Requirement ▸ Nothing but the lines from the line with "You are a computer-use agent. The image" through the end of the data is to be copied, and each is to be copied exactly.
=======
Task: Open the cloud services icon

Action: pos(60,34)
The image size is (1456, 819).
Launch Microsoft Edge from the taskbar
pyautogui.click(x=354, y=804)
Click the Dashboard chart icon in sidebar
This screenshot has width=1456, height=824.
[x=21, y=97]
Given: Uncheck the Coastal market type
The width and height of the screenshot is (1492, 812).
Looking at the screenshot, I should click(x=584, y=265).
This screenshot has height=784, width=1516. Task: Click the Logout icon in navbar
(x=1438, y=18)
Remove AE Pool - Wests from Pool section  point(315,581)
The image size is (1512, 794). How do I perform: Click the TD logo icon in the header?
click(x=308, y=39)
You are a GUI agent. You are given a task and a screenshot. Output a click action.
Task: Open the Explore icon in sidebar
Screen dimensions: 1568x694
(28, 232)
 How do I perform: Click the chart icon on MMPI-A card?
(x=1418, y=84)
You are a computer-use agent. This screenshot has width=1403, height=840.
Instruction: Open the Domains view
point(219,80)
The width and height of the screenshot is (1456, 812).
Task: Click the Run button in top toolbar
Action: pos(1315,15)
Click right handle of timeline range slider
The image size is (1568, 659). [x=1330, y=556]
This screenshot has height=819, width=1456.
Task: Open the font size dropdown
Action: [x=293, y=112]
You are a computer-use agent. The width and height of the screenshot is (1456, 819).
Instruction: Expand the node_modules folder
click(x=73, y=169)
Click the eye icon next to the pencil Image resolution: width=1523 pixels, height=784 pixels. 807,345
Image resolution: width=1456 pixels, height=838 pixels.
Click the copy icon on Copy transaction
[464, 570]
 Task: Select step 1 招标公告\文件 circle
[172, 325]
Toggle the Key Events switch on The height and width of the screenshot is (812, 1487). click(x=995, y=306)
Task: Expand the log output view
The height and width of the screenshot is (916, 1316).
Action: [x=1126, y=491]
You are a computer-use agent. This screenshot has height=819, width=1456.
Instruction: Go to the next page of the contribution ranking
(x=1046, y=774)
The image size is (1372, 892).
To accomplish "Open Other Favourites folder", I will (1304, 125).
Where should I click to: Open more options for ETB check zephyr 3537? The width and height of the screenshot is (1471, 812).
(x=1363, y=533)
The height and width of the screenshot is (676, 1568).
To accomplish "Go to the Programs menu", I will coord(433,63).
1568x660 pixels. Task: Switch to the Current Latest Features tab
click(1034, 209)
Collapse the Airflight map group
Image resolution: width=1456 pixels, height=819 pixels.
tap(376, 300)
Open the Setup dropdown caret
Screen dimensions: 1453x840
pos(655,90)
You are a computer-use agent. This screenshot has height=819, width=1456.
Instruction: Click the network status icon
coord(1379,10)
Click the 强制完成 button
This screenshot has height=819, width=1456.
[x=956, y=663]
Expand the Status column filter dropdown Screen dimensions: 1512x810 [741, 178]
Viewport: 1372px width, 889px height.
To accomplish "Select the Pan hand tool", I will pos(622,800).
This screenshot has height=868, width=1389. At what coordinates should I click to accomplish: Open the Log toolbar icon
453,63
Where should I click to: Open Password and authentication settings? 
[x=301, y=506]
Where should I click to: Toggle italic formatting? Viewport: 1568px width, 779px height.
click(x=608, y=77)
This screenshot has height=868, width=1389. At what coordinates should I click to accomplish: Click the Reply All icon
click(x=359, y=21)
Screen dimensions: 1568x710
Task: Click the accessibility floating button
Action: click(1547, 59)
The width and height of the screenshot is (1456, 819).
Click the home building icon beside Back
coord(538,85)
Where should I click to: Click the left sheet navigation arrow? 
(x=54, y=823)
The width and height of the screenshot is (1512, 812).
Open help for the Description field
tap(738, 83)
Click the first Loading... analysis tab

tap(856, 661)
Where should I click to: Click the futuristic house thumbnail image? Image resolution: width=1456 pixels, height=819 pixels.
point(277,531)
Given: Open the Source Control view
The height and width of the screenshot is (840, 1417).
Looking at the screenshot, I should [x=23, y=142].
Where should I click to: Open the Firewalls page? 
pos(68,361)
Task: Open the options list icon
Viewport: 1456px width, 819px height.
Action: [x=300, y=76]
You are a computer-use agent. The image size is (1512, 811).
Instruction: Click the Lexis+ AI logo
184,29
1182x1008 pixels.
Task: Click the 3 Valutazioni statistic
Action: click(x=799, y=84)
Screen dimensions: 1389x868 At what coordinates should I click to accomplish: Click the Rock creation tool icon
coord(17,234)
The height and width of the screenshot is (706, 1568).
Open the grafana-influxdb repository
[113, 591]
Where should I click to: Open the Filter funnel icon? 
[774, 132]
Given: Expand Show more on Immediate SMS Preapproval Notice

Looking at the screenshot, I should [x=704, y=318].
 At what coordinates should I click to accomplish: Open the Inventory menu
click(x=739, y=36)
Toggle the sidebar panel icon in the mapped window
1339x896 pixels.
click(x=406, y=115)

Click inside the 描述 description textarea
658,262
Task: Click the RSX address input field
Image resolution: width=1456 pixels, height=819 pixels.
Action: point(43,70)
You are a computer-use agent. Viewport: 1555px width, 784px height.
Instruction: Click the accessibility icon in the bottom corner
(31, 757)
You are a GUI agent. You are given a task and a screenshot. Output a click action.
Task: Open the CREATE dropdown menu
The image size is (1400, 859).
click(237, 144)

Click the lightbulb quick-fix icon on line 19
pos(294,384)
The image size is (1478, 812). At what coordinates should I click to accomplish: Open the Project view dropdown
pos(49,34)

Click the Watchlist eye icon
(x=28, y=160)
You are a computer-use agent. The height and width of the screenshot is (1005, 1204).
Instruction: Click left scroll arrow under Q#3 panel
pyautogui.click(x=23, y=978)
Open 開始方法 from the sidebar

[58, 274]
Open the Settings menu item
=======
Reply to the exercise ▸
You are a computer-use agent. The image size is (1512, 811).
Instruction: Click the Lexis+ AI logo
184,29
1182x1008 pixels.
Task: Click the 3 Valutazioni statistic
Action: click(x=799, y=84)
Screen dimensions: 1389x868 At what coordinates should I click to accomplish: Click the Rock creation tool icon
coord(17,234)
The height and width of the screenshot is (706, 1568).
Open the grafana-influxdb repository
[113, 591]
Where should I click to: Open the Filter funnel icon? 
[774, 132]
Given: Expand Show more on Immediate SMS Preapproval Notice

Looking at the screenshot, I should [x=704, y=318].
 At what coordinates should I click to accomplish: Open the Inventory menu
click(x=739, y=36)
Toggle the sidebar panel icon in the mapped window
1339x896 pixels.
click(x=406, y=115)

Click inside the 描述 description textarea
658,262
Task: Click the RSX address input field
Image resolution: width=1456 pixels, height=819 pixels.
Action: point(43,70)
You are a computer-use agent. Viewport: 1555px width, 784px height.
Instruction: Click the accessibility icon in the bottom corner
(31, 757)
You are a GUI agent. You are given a task and a screenshot. Output a click action.
Task: Open the CREATE dropdown menu
The image size is (1400, 859).
click(237, 144)

Click the lightbulb quick-fix icon on line 19
pos(294,384)
The image size is (1478, 812). At what coordinates should I click to accomplish: Open the Project view dropdown
pos(49,34)

Click the Watchlist eye icon
(x=28, y=160)
You are a computer-use agent. The height and width of the screenshot is (1005, 1204).
Instruction: Click left scroll arrow under Q#3 panel
pyautogui.click(x=23, y=978)
Open 開始方法 from the sidebar

[58, 274]
Open the Settings menu item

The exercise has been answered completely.